TO DO
Using the material below, set down only the line containing "Given: Open the สิทธิ์การ Log In dropdown" and the lines after it, unchanged.
Top of DATASET ENTRIES
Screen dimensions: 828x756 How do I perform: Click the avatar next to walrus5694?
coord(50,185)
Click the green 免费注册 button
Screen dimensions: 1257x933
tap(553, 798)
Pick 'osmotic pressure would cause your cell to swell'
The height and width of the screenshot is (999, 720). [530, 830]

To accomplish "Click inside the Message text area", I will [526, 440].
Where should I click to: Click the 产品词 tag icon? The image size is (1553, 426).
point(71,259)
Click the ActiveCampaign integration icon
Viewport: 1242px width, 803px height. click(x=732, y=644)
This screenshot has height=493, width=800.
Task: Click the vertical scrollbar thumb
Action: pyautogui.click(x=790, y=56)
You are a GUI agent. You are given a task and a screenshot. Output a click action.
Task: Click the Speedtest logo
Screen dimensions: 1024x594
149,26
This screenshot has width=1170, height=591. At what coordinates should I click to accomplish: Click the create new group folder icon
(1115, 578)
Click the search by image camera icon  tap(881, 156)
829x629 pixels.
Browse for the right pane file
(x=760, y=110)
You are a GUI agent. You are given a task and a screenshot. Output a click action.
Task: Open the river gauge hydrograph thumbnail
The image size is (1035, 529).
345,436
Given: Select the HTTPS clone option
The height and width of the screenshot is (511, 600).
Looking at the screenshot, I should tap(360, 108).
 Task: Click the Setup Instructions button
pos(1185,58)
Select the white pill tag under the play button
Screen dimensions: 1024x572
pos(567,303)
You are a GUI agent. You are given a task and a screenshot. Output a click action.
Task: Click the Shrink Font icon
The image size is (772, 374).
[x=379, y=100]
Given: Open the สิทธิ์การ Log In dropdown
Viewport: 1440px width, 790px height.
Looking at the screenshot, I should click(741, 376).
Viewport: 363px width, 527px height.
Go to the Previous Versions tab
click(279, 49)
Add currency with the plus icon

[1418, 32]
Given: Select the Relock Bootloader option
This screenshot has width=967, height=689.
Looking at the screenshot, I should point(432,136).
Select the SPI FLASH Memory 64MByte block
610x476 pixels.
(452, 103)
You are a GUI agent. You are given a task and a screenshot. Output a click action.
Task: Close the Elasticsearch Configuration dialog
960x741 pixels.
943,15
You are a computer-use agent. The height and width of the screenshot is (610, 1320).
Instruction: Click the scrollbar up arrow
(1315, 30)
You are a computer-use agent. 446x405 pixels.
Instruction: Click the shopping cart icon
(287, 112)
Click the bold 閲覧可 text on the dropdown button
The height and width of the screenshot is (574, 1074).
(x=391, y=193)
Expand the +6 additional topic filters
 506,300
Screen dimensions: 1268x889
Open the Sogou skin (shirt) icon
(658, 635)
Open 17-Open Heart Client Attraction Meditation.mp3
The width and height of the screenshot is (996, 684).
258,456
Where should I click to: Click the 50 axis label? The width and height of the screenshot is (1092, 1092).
Bottom of DATASET ENTRIES
EXERCISE RESULT
Given: Open the สิทธิ์การ Log In dropdown
Viewport: 1440px width, 790px height.
Looking at the screenshot, I should click(741, 376).
Viewport: 363px width, 527px height.
Go to the Previous Versions tab
click(279, 49)
Add currency with the plus icon

[1418, 32]
Given: Select the Relock Bootloader option
This screenshot has width=967, height=689.
Looking at the screenshot, I should point(432,136).
Select the SPI FLASH Memory 64MByte block
610x476 pixels.
(452, 103)
You are a GUI agent. You are given a task and a screenshot. Output a click action.
Task: Close the Elasticsearch Configuration dialog
960x741 pixels.
943,15
You are a computer-use agent. The height and width of the screenshot is (610, 1320).
Instruction: Click the scrollbar up arrow
(1315, 30)
You are a computer-use agent. 446x405 pixels.
Instruction: Click the shopping cart icon
(287, 112)
Click the bold 閲覧可 text on the dropdown button
The height and width of the screenshot is (574, 1074).
(x=391, y=193)
Expand the +6 additional topic filters
 506,300
Screen dimensions: 1268x889
Open the Sogou skin (shirt) icon
(658, 635)
Open 17-Open Heart Client Attraction Meditation.mp3
The width and height of the screenshot is (996, 684).
258,456
Where should I click to: Click the 50 axis label? The width and height of the screenshot is (1092, 1092).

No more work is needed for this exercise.